I remember it like it was today. The right color eyeshadow and new mascara, so carefully selected from all the others, would make him notice. How I scrubbed my hair in the shower, dried it into submission so it would grace my cheeks in that specific angle I liked, and wore my Sunday best. My Dad will think I’m the most, beautiful, girl.

Airbrushed legs and photoshopped waists are thrown at us with overwhelming speeds. We question our beauty when we don’t know we’re questioning our beauty. And usually the answers we come up with ourselves are nothing less than harsh.

Is this dress pink enough?
Do these shoes match enough?
Have we developed enough?
Are we thin enough?

But really just, are we enough?

We very much need you to answer this for us. See the way our laugh ignites giggles in others. Notice that our giving spirit is striking. Tell us how you watch our hearts grow to love people deeply and how gorgeous you think it is. Remind us when our hair is greasy and we’ve been fevering for days that we are just as captivating as when we’re dressed for Homecoming.

ADVENTURE

Always, Prancer.

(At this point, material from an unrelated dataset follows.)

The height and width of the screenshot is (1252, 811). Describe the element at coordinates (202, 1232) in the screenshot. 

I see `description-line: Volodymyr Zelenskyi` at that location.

At the end of the movie Sam Elliott who plays John, the father of precious, chubby-cheeked Jessica, and a man whom I would take to coffee every day just to listen to him talk…sorry, digress.
He takes her against doctor’s orders to a cliff so they can release a reindeer he has hated the entire movie, back to Santa. Jessica searches, wonders, and you can see the excited playfulness on his face when he says, “Maybe he flew. It is Christmas Eve.”

We need you to throw our toddler frames so high above your head that our moms gasp and scold you. We need you to drive the shopping cart through the parking lot like a race car. We need you to tickle our armpits until we pee our pants, and give us our first bouquet of flowers.

We need your sense of risk and for you to teach us how to appropriately push ourselves. Then we’ll know we’re capable when you move us into our first dorm room or apartment. We’ll know the fun is in trying, and failing is allowed.

Dads, we need you. We need you in our lives more than we care if you don’t do it well. So kick your fear of inadequacy in the neck, take us by the hand, and let us know that even if this journey is difficult you “will find us and bring us back and tell us that things are going to be okay.” Believe that you can. We sure do. And it’s truly what we want this season.

Dads are Superheroes

He’s the first to notice that Dad is missing.

Like a fan of feathers, his hair is sprawling, uninhibited, unaware, the same way he sleeps. Crumbs of brown sugar toast are still around the edges of his mouth when he asks if he can go outside.

“Sure,” I say. I know what he’s looking for.

He is eager, alive.

The girls are inside. One of them, arms as noodle-like as the scarf she’s twirling, is humming and singing as she spins. The other one has three princesses on her shirt and is combing Barbie’s pink and blonde hair.

“Yours is so ratty and if you don’t stop that you are gonna get a spankin’.”

It is a stark contrast. And it is the outside that draws me today.

Dad is climbing a mountain of a ladder. With a bad back no less. There are large paint buckets filled with swirls near his feet, trails of hoses, and a schizophrenic motor that isn’t sure if it needs to be on or off. There are rollers, brushes, and tape. There is brown paper lining the windows and tarps for drips.

And there is a boy in Iron Man pajama pants, hanging out with his very own superhero.